Extreme bloating of intarray GiST indexes

From
Josh Berkus
Date:
Hackers,

I'm currently looking at a database which has some extreme bloating of
intarray GiST indexes.  As in 1000% bloating in only a few months.  This
is not a particularly high-transaction-rate database, so the bloating is
a little surprising; I can only explain it if vacuum wasn't cleaning the
indexes at all, and maybe not even then.

We're currently instrumenting the database so that we can collect a bit
more data on update activity, but in the meantime, has anyone seen
anything like this?

-- 
Josh Berkus
PostgreSQL Experts Inc.
http://pgexperts.com


Re: Extreme bloating of intarray GiST indexes

From
Tom Lane
Date:
Josh Berkus <josh@agliodbs.com> writes:
> I'm currently looking at a database which has some extreme bloating of
> intarray GiST indexes.  As in 1000% bloating in only a few months.  This
> is not a particularly high-transaction-rate database, so the bloating is
> a little surprising; I can only explain it if vacuum wasn't cleaning the
> indexes at all, and maybe not even then.

> We're currently instrumenting the database so that we can collect a bit
> more data on update activity, but in the meantime, has anyone seen
> anything like this?

1. What PG version?
2. If new enough to have contrib/pgstattuple, what does pgstattuple()  have to say about the index?

I'm suspicious that this might be bloat caused by a bad picksplit function,
not from having a lot of dead entries in the index.  We've fixed several
other bogus picksplit functions in contrib in the past.
        regards, tom lane


Re: Extreme bloating of intarray GiST indexes

From
Josh Berkus
Date:
> 1. What PG version?

8.4.4, so it has the broken picksplit.

> 2. If new enough to have contrib/pgstattuple, what does pgstattuple()
>    have to say about the index?

Will check.

> I'm suspicious that this might be bloat caused by a bad picksplit function,
> not from having a lot of dead entries in the index.  We've fixed several
> other bogus picksplit functions in contrib in the past.

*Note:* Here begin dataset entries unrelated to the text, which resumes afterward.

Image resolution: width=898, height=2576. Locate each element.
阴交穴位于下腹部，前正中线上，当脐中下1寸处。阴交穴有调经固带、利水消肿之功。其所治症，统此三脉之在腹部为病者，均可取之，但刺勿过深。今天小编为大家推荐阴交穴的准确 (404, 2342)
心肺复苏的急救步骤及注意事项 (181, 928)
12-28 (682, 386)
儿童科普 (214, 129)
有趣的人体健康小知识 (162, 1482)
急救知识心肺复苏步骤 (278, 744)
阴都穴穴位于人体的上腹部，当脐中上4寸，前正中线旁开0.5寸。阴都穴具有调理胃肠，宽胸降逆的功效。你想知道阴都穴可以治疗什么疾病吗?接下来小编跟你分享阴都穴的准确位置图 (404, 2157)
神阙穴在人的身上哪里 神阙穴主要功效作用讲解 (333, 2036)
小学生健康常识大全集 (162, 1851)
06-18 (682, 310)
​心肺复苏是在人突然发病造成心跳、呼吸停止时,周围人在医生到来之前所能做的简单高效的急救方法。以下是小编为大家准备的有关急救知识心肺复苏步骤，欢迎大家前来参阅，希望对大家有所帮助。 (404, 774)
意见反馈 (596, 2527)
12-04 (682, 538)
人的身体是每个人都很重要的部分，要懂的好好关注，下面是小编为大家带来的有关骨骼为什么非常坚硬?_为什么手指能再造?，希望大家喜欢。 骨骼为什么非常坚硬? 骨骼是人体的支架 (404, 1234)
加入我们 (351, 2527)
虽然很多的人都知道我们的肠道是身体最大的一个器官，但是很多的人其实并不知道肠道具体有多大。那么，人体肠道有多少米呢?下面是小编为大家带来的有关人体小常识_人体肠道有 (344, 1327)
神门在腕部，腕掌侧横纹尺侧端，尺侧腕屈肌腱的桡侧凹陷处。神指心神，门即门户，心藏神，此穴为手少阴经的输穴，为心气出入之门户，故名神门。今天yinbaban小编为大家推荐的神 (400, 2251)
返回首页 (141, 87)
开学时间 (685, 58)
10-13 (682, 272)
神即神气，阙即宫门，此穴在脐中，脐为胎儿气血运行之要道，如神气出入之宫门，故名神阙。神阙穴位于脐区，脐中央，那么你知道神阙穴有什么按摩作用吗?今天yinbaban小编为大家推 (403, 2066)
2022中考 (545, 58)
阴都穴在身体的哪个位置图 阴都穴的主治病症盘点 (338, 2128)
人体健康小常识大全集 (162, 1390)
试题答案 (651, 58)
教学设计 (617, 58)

Yeah, I'll test updating to 8.4.8.

-- 
Josh Berkus
PostgreSQL Experts Inc.
http://pgexperts.com


Re: Extreme bloating of intarray GiST indexes

From
Tom Lane
Date:
Josh Berkus <josh@agliodbs.com> writes:
>> 1. What PG version?

> 8.4.4, so it has the broken picksplit.
> ...
> Yeah, I'll test updating to 8.4.8.

Uh, no, the picksplit bugs we fixed were in cube and seg --- there's
no reason to think that updating will help this.  But 8.4's pgstattuple
does appear to support gist indexes, so please run that and see what
you get.
        regards, tom lane


Re: Extreme bloating of intarray GiST indexes

From
Alexander Korotkov
Date:
On Thu, Apr 28, 2011 at 11:11 PM, Josh Berkus <josh@agliodbs.com> wrote:
I'm currently looking at a database which has some extreme bloating of
intarray GiST indexes.  As in 1000% bloating in only a few months.  This
is not a particularly high-transaction-rate database, so the bloating is
a little surprising; I can only explain it if vacuum wasn't cleaning the
indexes at all, and maybe not even then.

We're currently instrumenting the database so that we can collect a bit
more data on update activity, but in the meantime, has anyone seen
anything like this? 

What opclass is used for GiST index: gist__int_ops or gist__intbig_ops?  
Do you take into account that gist__int_ops is very inefficient for large datasets? 

----
With best regards,
Alexander Korotkov.

Re: Extreme bloating of intarray GiST indexes

From
Tom Lane
Date:
Alexander Korotkov <aekorotkov@gmail.com> writes:
> What opclass is used for GiST index: gist__int_ops or gist__intbig_ops?
> Do you take into account that gist__int_ops is very inefficient for large
> datasets?

I seem to recall some discussion recently about documenting where you
should cut over to using "gist__intbig_ops" --- IIRC, it wasn't all that
"big" by modern standards.  But it doesn't look like any such change made
it into the docs.  Should we reopen that discussion?
        regards, tom lane


Re: Extreme bloating of intarray GiST indexes

From
Alexander Korotkov
Date:
On Fri, Apr 29, 2011 at 1:27 AM, Tom Lane <tgl@sss.pgh.pa.us> wrote:
I seem to recall some discussion recently about documenting where you
should cut over to using "gist__intbig_ops" --- IIRC, it wasn't all that
"big" by modern standards.  But it doesn't look like any such change made
it into the docs.  Should we reopen that discussion?
 
Actually, I don't see a reason to make decision between gist__int_ops and gist__intbig_ops. Because we can choose between full enumeration and lossy bitmap on the fly on the base of array length (when some length threshold achived array is converted to bitmap). If this problem is urgent, I can write a patch with opclass that would seem more suitable to be default to me, when I'll have a time for it.

----
With best regards,
Alexander Korotkov.

Re: Extreme bloating of intarray GiST indexes

From
Dimitri Fontaine
Date:
Tom Lane <tgl@sss.pgh.pa.us> writes:
> Uh, no, the picksplit bugs we fixed were in cube and seg --- there's
> no reason to think that updating will help this.  But 8.4's pgstattuple
> does appear to support gist indexes, so please run that and see what
> you get.

There's also gevel that I used to inspect in development GiST index, and
I found it pretty useful.  Don't know yet how it compares to pgstattuple.
 http://www.sai.msu.su/~megera/wiki/Gevel

Regards,
-- 
Dimitri Fontaine
http://2ndQuadrant.fr     PostgreSQL : Expertise, Formation et Support


Re: Extreme bloating of intarray GiST indexes

From
Josh Berkus
Date:
Tom, Alexander,

So we are using gist_intbig_ops, so that's not the issue.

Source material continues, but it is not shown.